Ainda segundo Vygotsky (2001, p. 412), “a linguagem não serve como expressão de um pensamento pronto. Ao transformar-se em linguagem, o pensamento se reestrutura e se modifica”.

Nessa direção, percebemos que as relações entre pensamento e linguagem são processos distintos, não estão ligados por um vínculo primário, mas, apesar de terem origem e concepções distintas, são interligados num movimento histórico. Ou seja, um não existe sem o outro: são pares dialéticos (VIGOTSKI, 2001).

O pensamento se torna verbal e a fala se torna intelectual. Essa é a fusão: falar e pensar;

linguagem e pensamento, acontecem de forma unificada em um processo intelectual. A palavra constitui a consciência ao mesmo tempo que a revela. Portanto, pensamento e palavra são indissociáveis e, assim sendo, constituem a unidade do pensamento discursivo que é a significação.

A palavra se articula em dois planos: interior e exterior. Vygotsky (2011, p. 425) afirma que:

em certo sentido, pode-se dizer que a linguagem interior não é só aquilo que antecede a linguagem exterior ou a reproduz na memória, mas é oposta à linguagem exterior.

Este é um processo de transformação do pensamento em palavra, é a sua materialização e sua objetivação. Aqui temos o outro processo de sentido oposto, que caminha de fora para dentro, um processo de evaporação da linguagem no pensamento.

Com efeito, o ser humano, não apenas se constitui num movimento de objetivação e subjetivação, como pode objetivar sua subjetividade de várias maneiras.
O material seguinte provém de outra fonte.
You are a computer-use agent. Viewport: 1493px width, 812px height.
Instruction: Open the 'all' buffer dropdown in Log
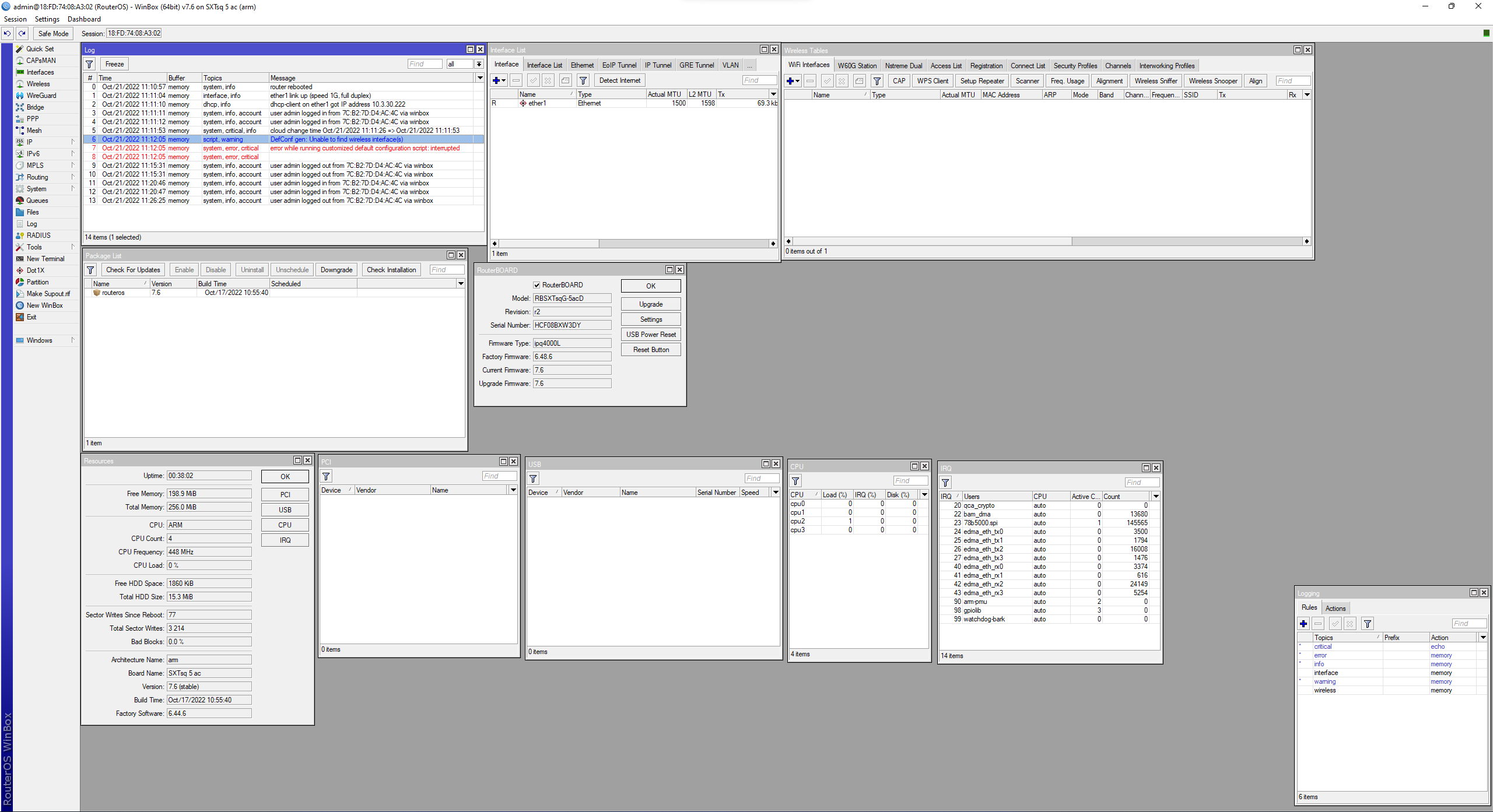[479, 64]
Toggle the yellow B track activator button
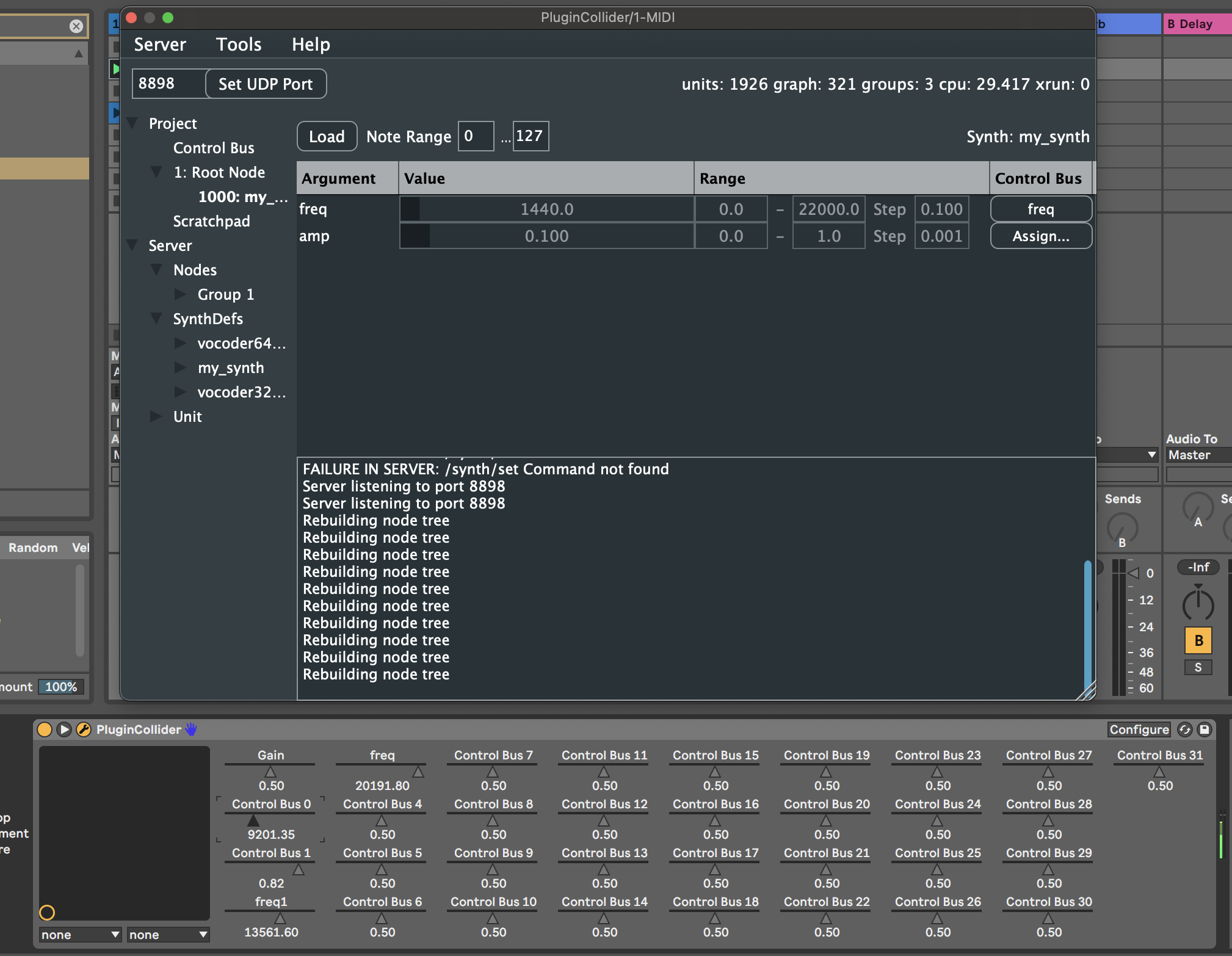The width and height of the screenshot is (1232, 956). click(1198, 640)
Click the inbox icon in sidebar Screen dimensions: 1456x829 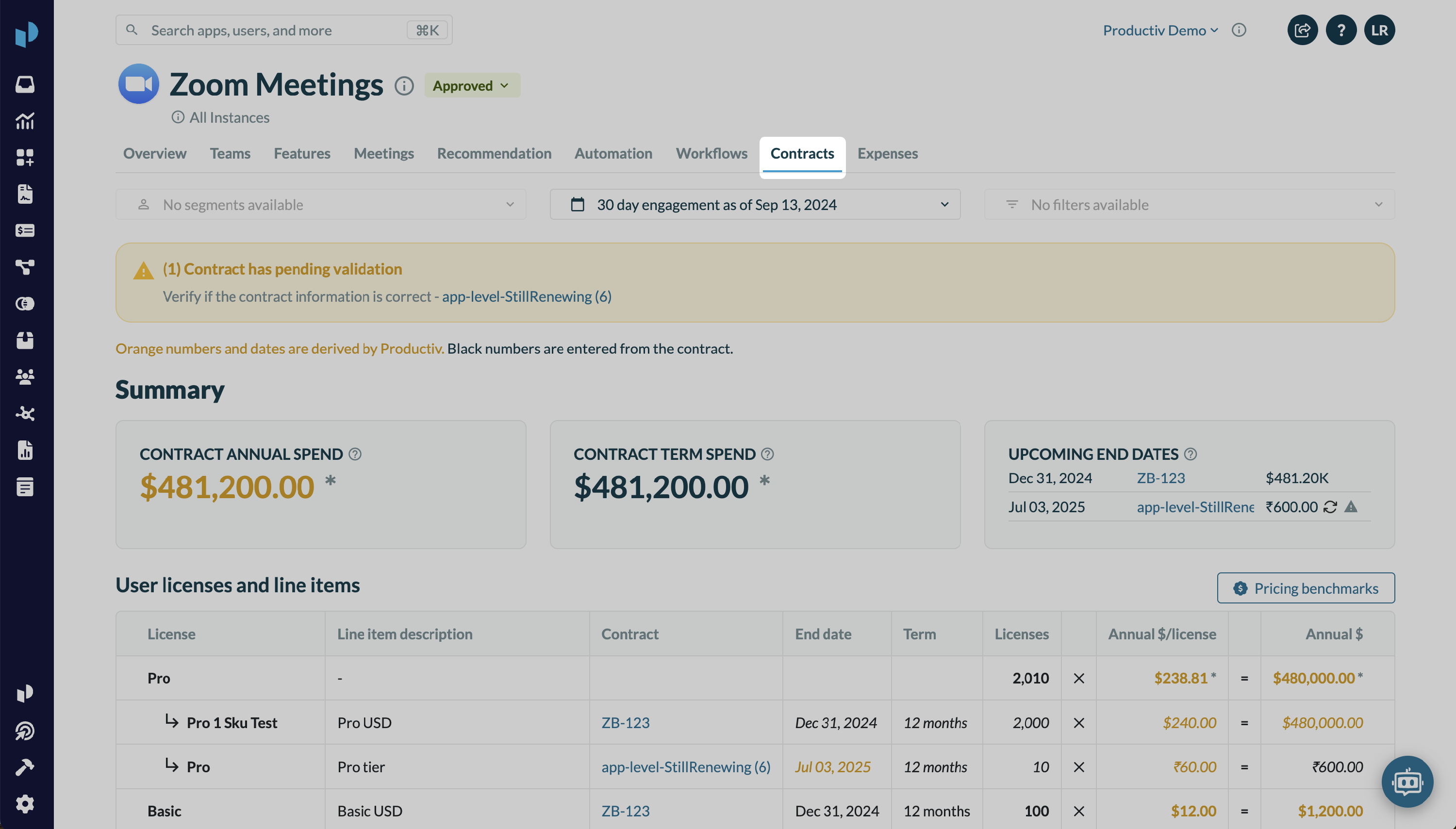click(25, 84)
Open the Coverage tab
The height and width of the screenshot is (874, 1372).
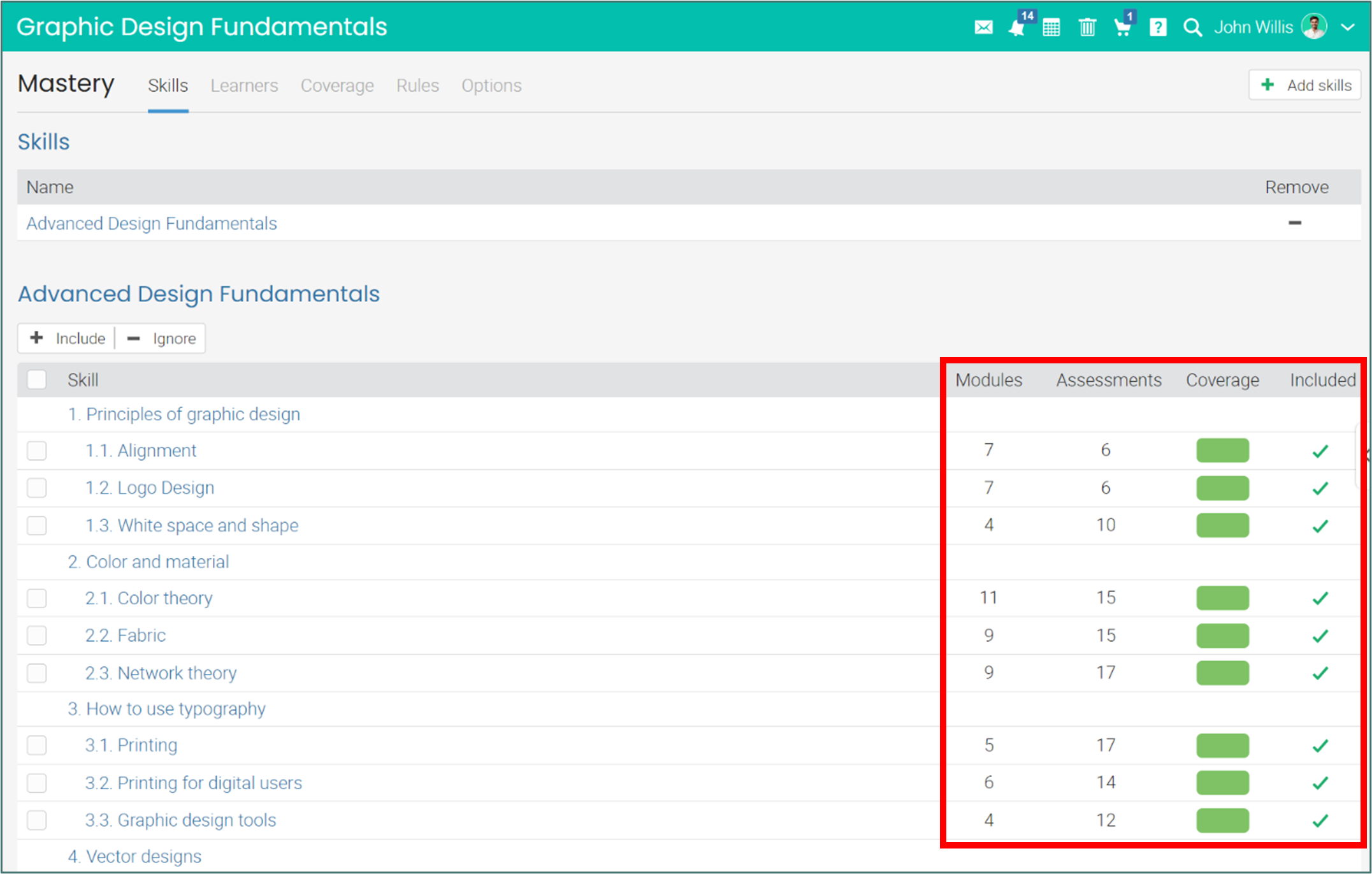point(337,85)
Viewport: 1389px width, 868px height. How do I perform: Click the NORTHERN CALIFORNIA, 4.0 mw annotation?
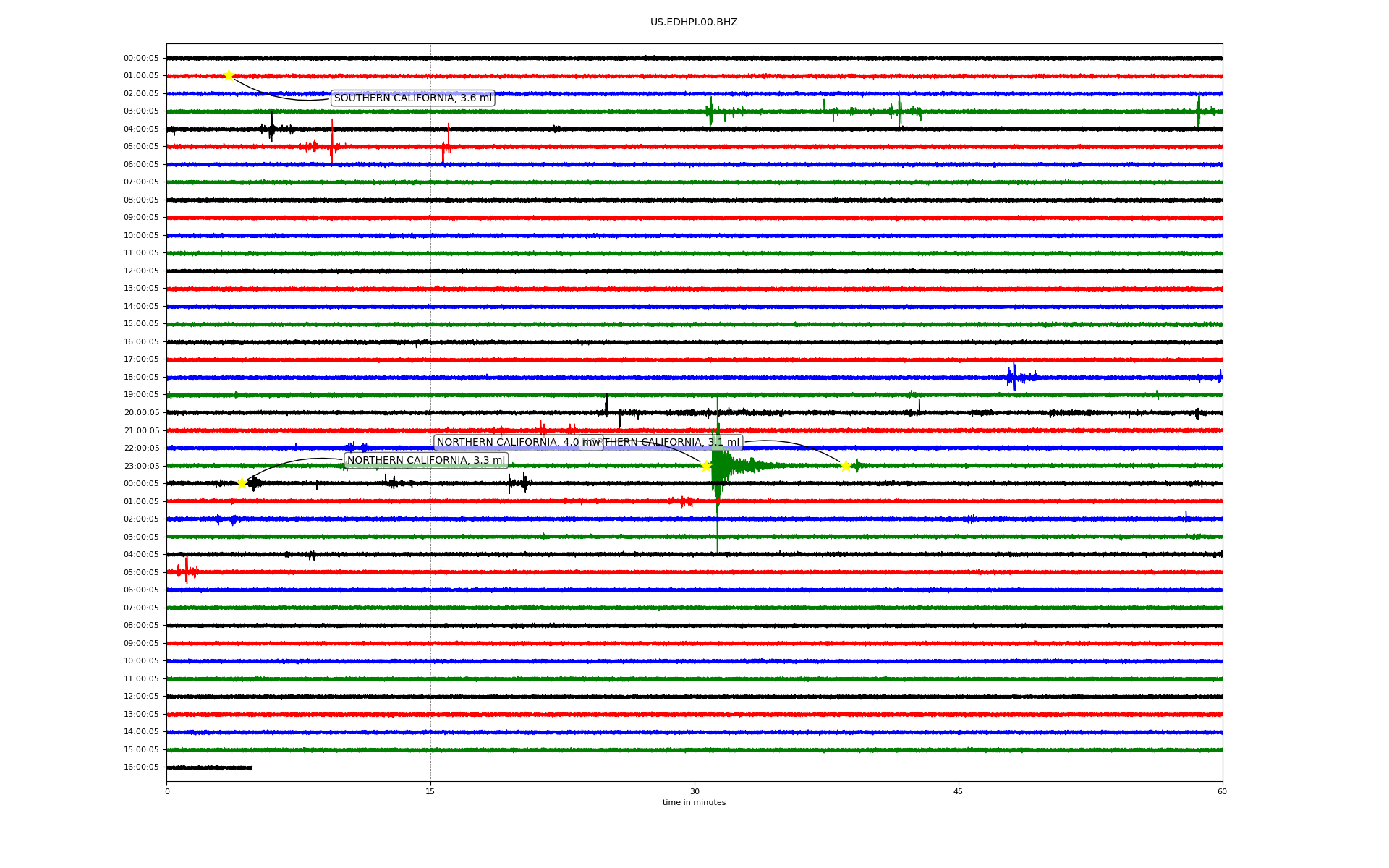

Nesse sentido, Aguiar e Machado (2016, p. 266) consideram que:

partindo das falas do indivíduo, pode-se num esforço analítico, empreender um caminho em que as mediações e contradições (sempre com o apoio das categorias) são desvelas, de modo que a ‘face oculta da lua’ possa surgir, que os sentidos possam ser apreendidos.

Essa ideia é de suma importância para esta pesquisa, justamente porque o objetivo do estudo em questão é apreender se, e de que modo, os jovens inseridos em uma escola pública estadual da cidade de São Paulo significam a escola e o futuro. Sendo que tais significações se objetivam nas falas dos sujeitos, sendo estas o caminho para apreendermos seu pensamento que é sempre emocionado.

Entretanto, esta pesquisa vai além da mera análise das falas dos adolescentes, uma vez que para entendermos sua realidade concreta se faz necessário entendermos as mediações que os constituem. Destaca-se deste modo a necessidade de apreendermos as condições sociais, institucionais, culturais que constituem a escola e seus alunos.